But the amount of money the community puts at risk for the coming winter is expected to go higher still.

Steamboat Ski and Resort Corp. Airline Program Director Janet Fischer told the board of the Local Marketing District on Friday that she expects the revenue guarantees for the coming 2012-13 winter flight program to be up about 20 percent and approach revenue caps of $4.4 million. That doesn’t necessarily mean the final cost of the 2012-13 ski season would be any higher than last winter. But it would make the return of a snowier winter weather pattern and increased skier numbers all the more important.
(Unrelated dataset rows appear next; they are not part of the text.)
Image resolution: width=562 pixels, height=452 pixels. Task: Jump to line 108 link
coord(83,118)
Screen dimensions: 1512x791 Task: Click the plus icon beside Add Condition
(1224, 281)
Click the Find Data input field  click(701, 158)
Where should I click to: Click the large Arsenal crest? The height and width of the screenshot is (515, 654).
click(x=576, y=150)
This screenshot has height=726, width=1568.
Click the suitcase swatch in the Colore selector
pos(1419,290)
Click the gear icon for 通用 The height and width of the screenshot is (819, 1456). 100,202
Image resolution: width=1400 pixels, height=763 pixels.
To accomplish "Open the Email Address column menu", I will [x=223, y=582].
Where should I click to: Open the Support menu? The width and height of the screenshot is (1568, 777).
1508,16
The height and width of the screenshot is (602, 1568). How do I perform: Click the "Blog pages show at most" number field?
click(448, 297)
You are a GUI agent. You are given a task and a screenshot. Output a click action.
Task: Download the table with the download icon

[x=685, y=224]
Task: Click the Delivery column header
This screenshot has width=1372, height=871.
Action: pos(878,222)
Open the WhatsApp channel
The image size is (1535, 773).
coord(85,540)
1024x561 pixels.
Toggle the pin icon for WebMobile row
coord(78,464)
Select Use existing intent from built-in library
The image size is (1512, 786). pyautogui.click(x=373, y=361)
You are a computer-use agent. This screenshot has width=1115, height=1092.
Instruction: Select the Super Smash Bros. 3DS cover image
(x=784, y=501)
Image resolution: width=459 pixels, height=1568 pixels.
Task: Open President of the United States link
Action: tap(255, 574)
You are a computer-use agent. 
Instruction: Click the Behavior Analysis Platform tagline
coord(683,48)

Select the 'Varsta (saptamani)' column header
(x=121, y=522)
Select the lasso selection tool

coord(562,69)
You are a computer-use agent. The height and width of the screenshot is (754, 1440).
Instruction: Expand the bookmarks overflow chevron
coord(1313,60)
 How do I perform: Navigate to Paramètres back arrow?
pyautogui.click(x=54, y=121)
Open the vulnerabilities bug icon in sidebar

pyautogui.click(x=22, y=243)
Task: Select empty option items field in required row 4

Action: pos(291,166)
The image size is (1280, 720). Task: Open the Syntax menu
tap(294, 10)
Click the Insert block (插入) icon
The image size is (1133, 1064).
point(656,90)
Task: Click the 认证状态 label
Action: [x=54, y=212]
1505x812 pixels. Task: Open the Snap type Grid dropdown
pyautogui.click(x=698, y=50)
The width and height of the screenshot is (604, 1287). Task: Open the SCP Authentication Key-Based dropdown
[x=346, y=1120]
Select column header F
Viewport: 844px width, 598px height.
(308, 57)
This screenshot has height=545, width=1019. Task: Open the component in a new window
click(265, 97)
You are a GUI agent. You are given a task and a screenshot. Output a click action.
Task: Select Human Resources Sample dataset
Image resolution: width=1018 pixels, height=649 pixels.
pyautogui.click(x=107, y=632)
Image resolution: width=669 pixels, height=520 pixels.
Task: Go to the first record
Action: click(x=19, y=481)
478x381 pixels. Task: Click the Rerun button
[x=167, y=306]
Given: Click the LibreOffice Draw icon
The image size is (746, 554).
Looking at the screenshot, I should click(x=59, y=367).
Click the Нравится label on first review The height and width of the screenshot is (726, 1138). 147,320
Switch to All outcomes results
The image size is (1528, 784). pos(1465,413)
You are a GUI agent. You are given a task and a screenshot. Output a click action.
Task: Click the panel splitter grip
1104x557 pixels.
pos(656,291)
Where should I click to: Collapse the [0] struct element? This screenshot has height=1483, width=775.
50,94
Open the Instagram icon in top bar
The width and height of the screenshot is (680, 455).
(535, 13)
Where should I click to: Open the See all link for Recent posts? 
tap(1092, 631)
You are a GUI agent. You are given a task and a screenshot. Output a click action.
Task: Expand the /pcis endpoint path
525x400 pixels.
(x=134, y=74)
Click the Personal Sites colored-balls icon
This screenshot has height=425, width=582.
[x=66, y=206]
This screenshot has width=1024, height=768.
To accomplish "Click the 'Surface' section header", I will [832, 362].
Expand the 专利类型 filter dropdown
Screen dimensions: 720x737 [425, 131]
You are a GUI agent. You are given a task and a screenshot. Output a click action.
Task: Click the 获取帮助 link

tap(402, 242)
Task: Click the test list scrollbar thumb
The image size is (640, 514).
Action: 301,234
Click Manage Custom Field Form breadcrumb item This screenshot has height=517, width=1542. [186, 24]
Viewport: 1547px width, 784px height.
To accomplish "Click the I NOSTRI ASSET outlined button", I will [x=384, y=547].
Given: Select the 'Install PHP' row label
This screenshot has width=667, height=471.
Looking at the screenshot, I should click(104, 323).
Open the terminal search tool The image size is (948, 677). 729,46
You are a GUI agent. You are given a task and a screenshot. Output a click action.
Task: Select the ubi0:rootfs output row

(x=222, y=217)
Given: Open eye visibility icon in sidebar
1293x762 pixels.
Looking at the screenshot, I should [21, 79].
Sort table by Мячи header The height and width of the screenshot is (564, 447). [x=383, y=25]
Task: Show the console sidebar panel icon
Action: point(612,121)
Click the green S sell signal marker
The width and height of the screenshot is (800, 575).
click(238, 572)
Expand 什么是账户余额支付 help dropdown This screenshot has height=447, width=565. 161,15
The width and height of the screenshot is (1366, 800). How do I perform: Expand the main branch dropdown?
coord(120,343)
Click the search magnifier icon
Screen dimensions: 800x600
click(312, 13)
“Based on our results this past winter, with (airline) capacity up 6 percent and travel down 5 percent, we’re really close to our full cap of $3.57 million and it will be the highest amount we’ve ever paid,” Fischer said. “The second highest was the season of 2009-10, which was about $2.6 million.”

Some of the increase in anticipated revenue guarantees for the coming season are attributable to the airlines’ perceived increase in risk based on last season’s air program performance.

A 5 percent decline in ski season passengers from the 82,514 who arrived in 2010-11 would equate to 4,125 passengers. Airline officials estimate they typically have spent $30 to subsidize each passenger, each of whom spends about $1,100 during a winter vacation here.

A mix of private and public tax revenues funds Steamboat’s ski season flight program. Steamboat voters agreed by a substantial majority in November 2011 to bolster the fund by imposing a 0.25 percent citywide sales tax that went into effect Jan. 1. The LMD board makes decisions about how to spend the money, including a guaranteed $1.1 million from Ski Corp.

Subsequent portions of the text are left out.